Local News

Town plan rule saves North Hartland Park

By Curt Peterson

Richard Thornburn, an experienced woodworker from Woodstock, recently approached the Hartland Select Board with a request to lease the long-vacant North Hartland School on Mill Street. He planned to use the facility for his custom cabinetry, renovation, remodeling and restoration business. 

In the wake of public reaction his plan was ultimately scuttled by land use rules in the Hartland Town Plan.

Local residents said the site, surrounded by residences and located on popular 3.48 acre Currier Recreational Park, with its tennis and basketball courts, baseball field and well-equipped playground, is unsuitable for a business operation. 

Speaking as a North Hartland resident, Stacey Bradley worried about Thornburn establishing boundaries to protect the children who frequent the park, and that efforts to protect his assets might diminish their ability to enjoy the park.

“The kids often use the slope from the building for sledding in winter,” she wrote in a listserv email.

Residents also felt two construction trailers, to be parked at the school when not located at worksites, might be an “attractive hazard.” 

Bradley warned the town might lose the school’s current tax-exempt status if it was leased as a rental income property. While the Select Board can exempt the building from municipal taxes, education taxes cannot be avoided.

Residents predicted Thornburn would be working on weekends and evenings, even though he said he would minimize any noise and keep to normal business hours most of the time.

She also cited the Town Plan designation of the park as “conserved land”, which precludes any commercial use. This was ultimately the key issue.

On Tuesday, April 10, Bradley posted a plea for North Hartland residents to let  Select Board members know their feelings about having a business operating on town-owned park land. It was that afternoon that Phil Hobbie, Select Board chair, announced negotiations with Thornburn had been terminated because of Town Plan protection.

Thornburn had been looking for a new location for his shop, as his current facility is for sale. His brother Chuck, a North Hartland resident, had suggested the empty school. 

“My first reaction was, ‘Good news for the town’,” Hobbie told the Mountain Times. “We have (an unused), heated building with no (Americans with Disabilities Act) access.” He saw Thornburn’s proposal as a way to use an idle asset and defray some expenses for taxpayers. The town keeps the vacant school maintained, heated and electrified.

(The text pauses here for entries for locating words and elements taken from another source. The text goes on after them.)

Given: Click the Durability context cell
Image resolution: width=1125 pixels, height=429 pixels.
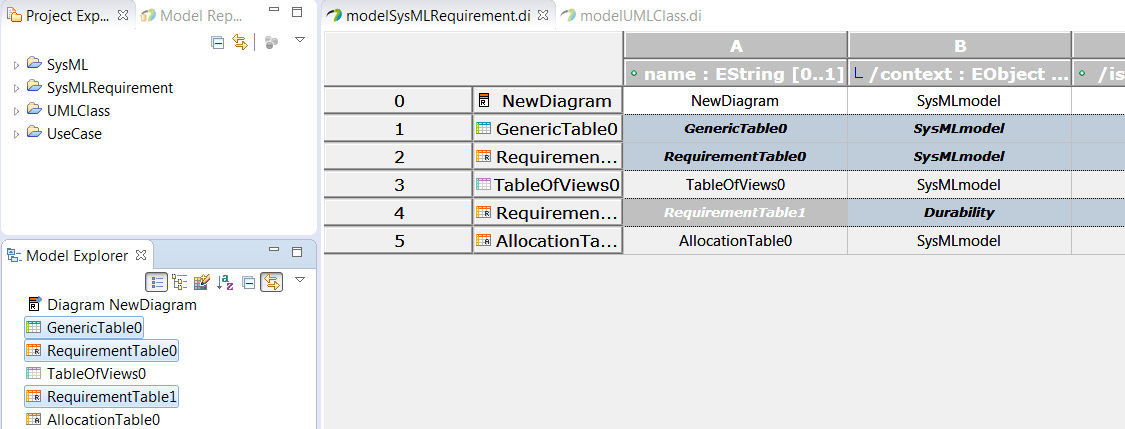Looking at the screenshot, I should coord(959,212).

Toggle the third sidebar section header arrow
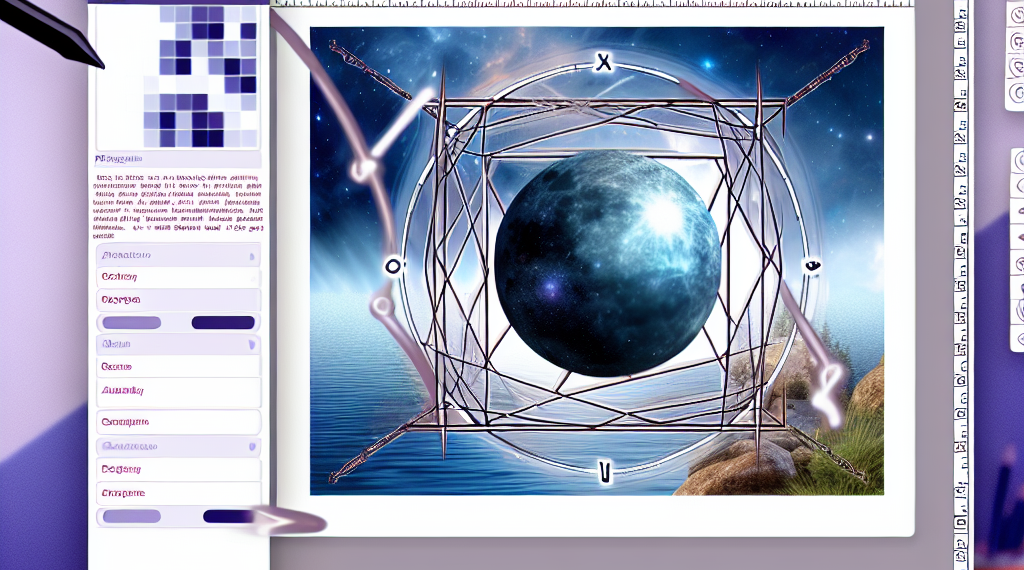click(x=251, y=446)
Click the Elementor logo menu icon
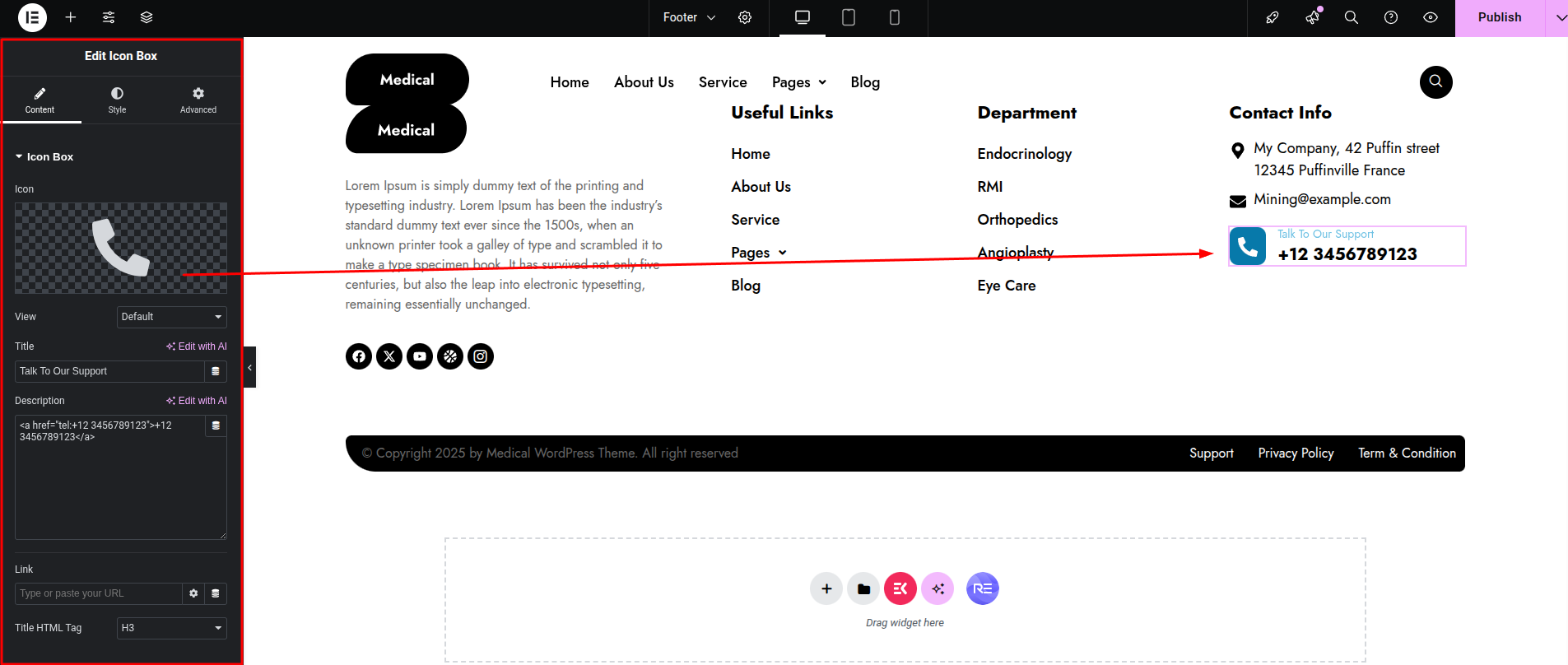Viewport: 1568px width, 665px height. pyautogui.click(x=32, y=17)
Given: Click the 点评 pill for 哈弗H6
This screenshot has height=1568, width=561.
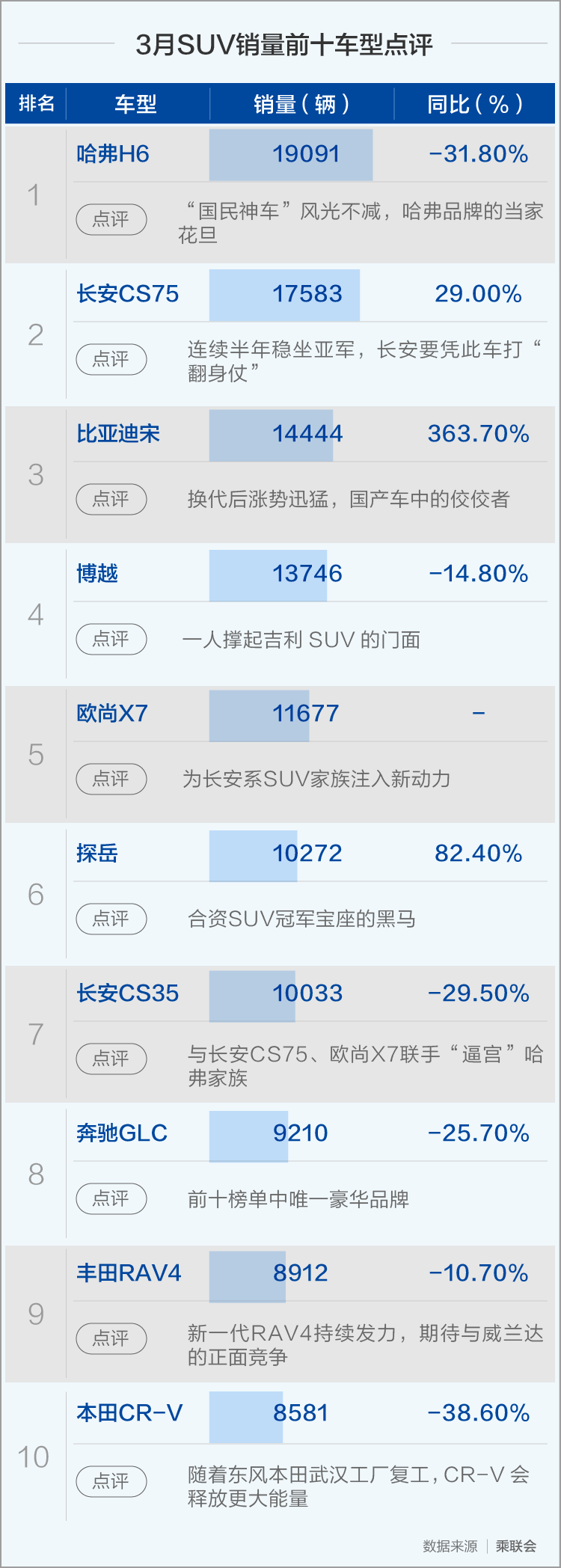Looking at the screenshot, I should coord(111,219).
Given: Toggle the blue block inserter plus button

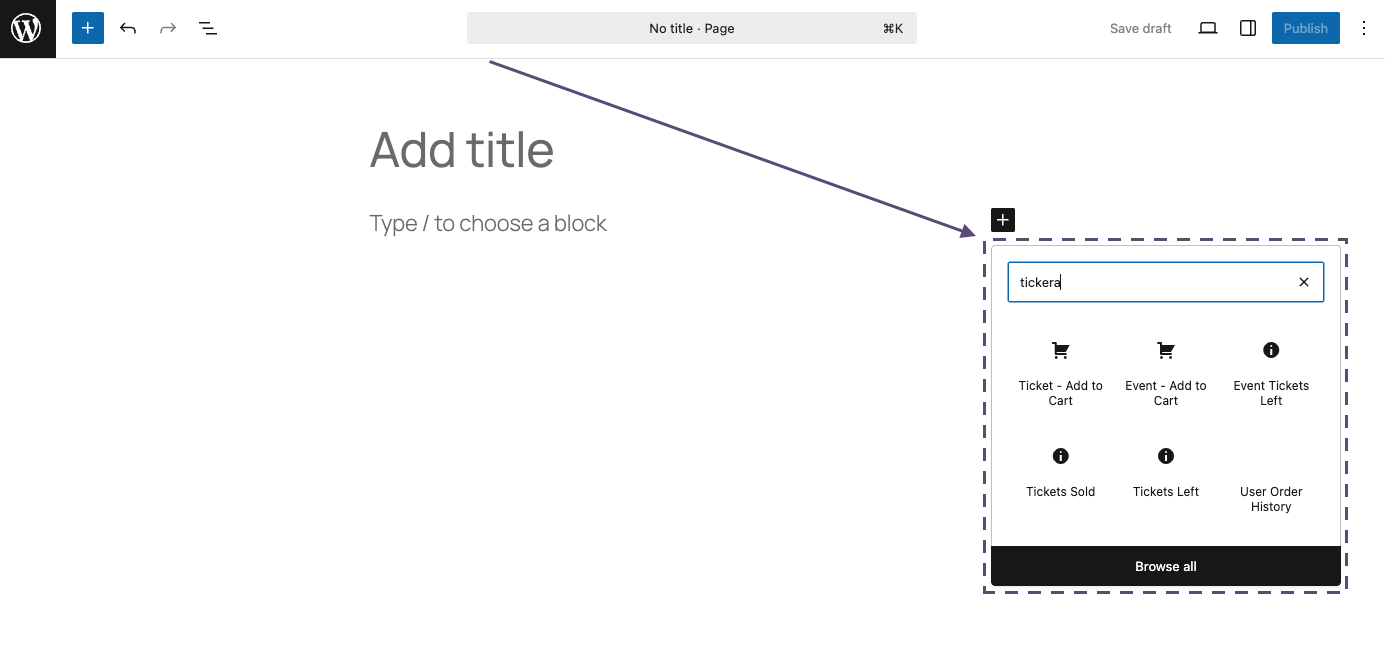Looking at the screenshot, I should click(x=88, y=28).
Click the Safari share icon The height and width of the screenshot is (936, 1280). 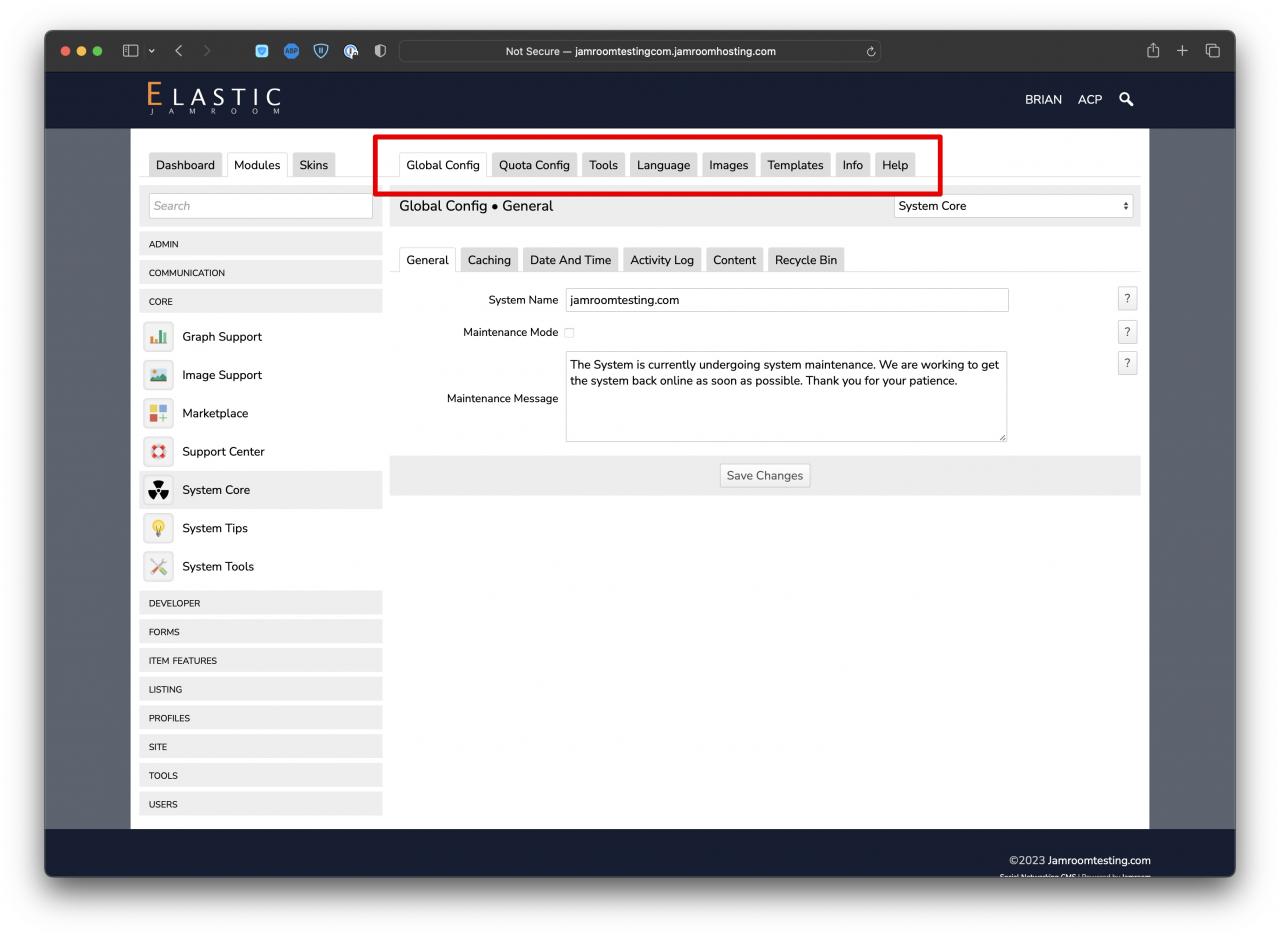point(1153,51)
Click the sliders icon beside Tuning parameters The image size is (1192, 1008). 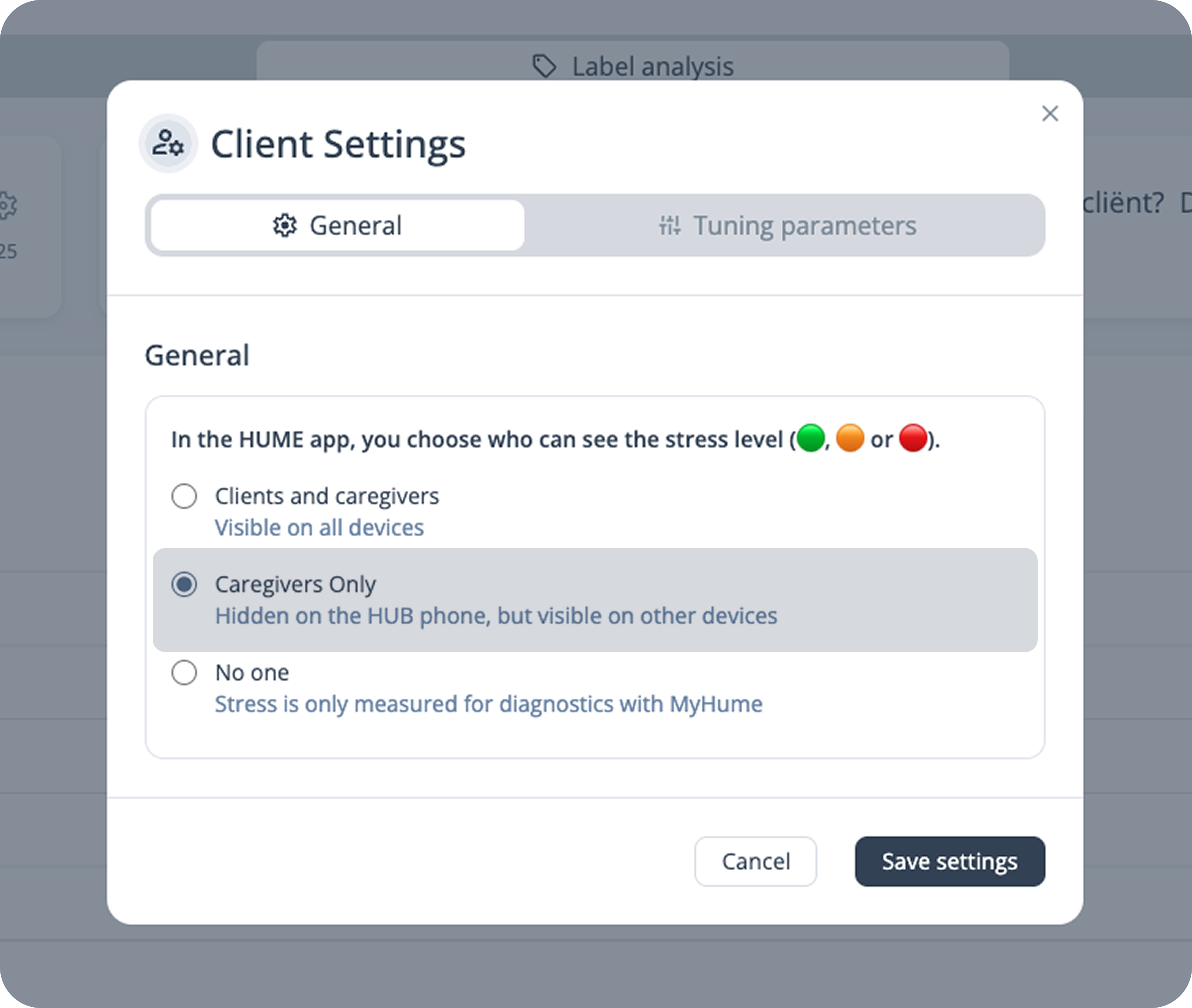point(669,226)
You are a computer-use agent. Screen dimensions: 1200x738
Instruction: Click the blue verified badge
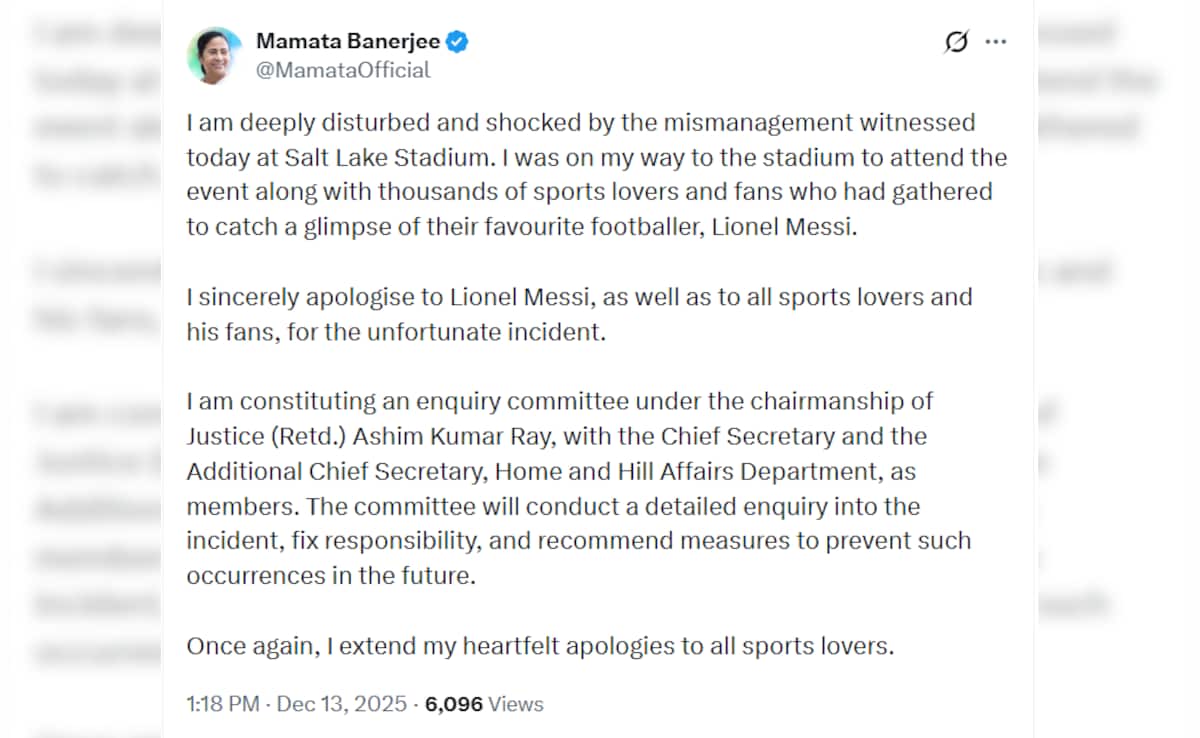coord(458,42)
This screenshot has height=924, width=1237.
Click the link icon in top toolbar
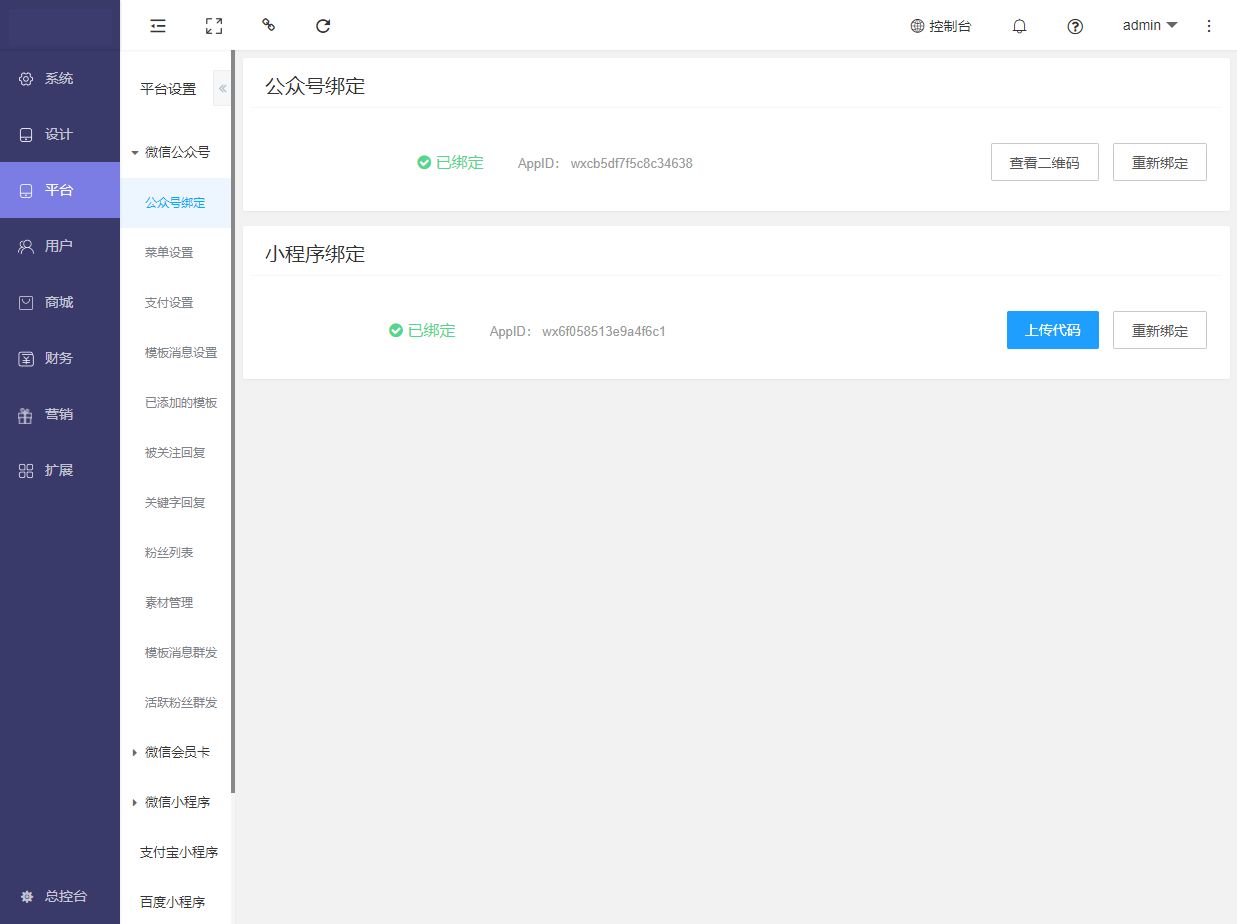coord(268,25)
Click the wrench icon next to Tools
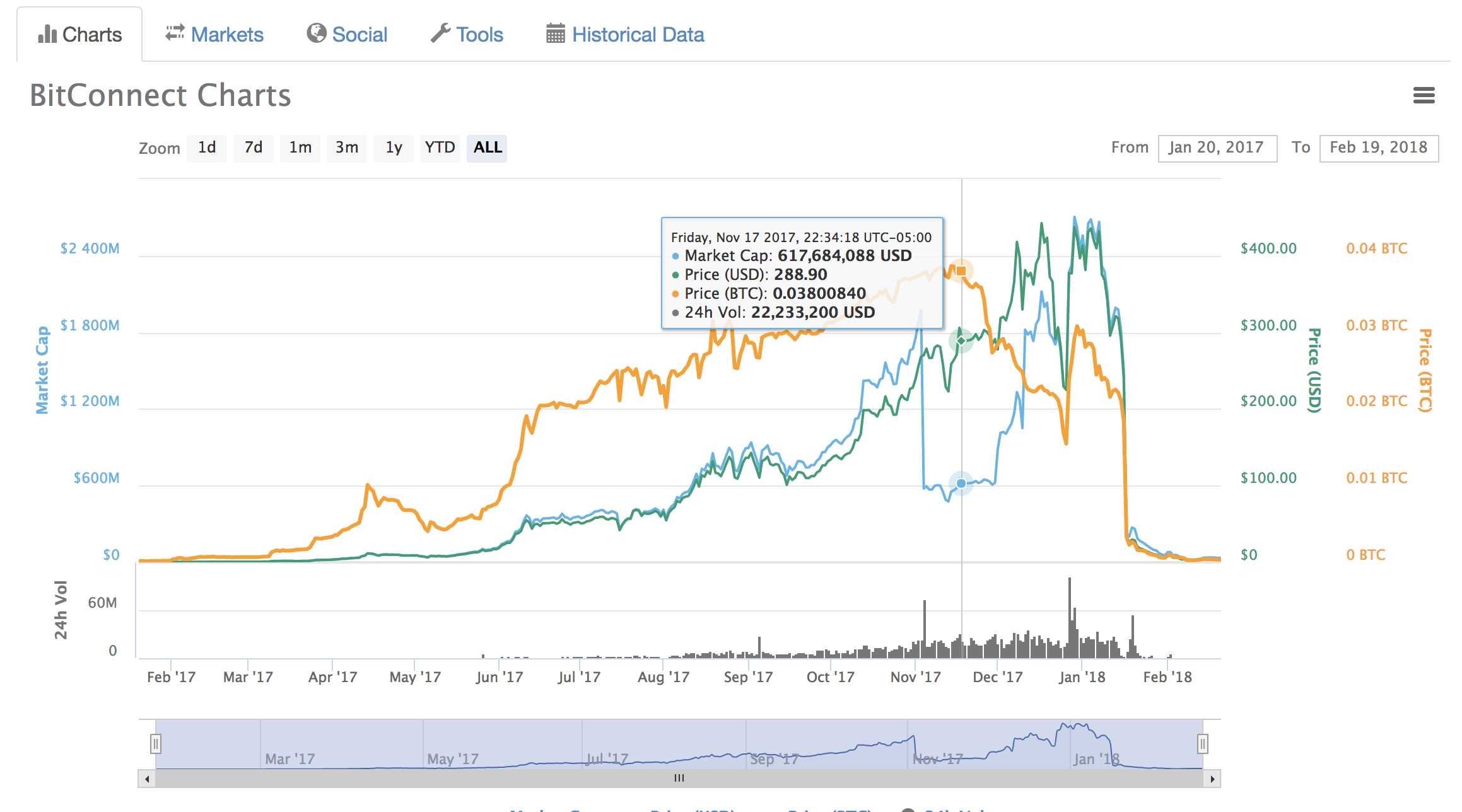 coord(443,34)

Thornburn had offered to pay for renovations, including installing 200 AMP electrical service, driveway upgrading, installing a rear double French door for bringing materials inside, installing exhaust fans and a dust collection system, and surveillance cameras and alarms to protect his equipment and unfinished projects.

He would also assume plowing, mowing, providing insurance protection for the town, heat, electricity expenses. 

Asked about hazardous materials used in his work, Thornburn said he would only have a small amount of epoxy and oil paint on the premises.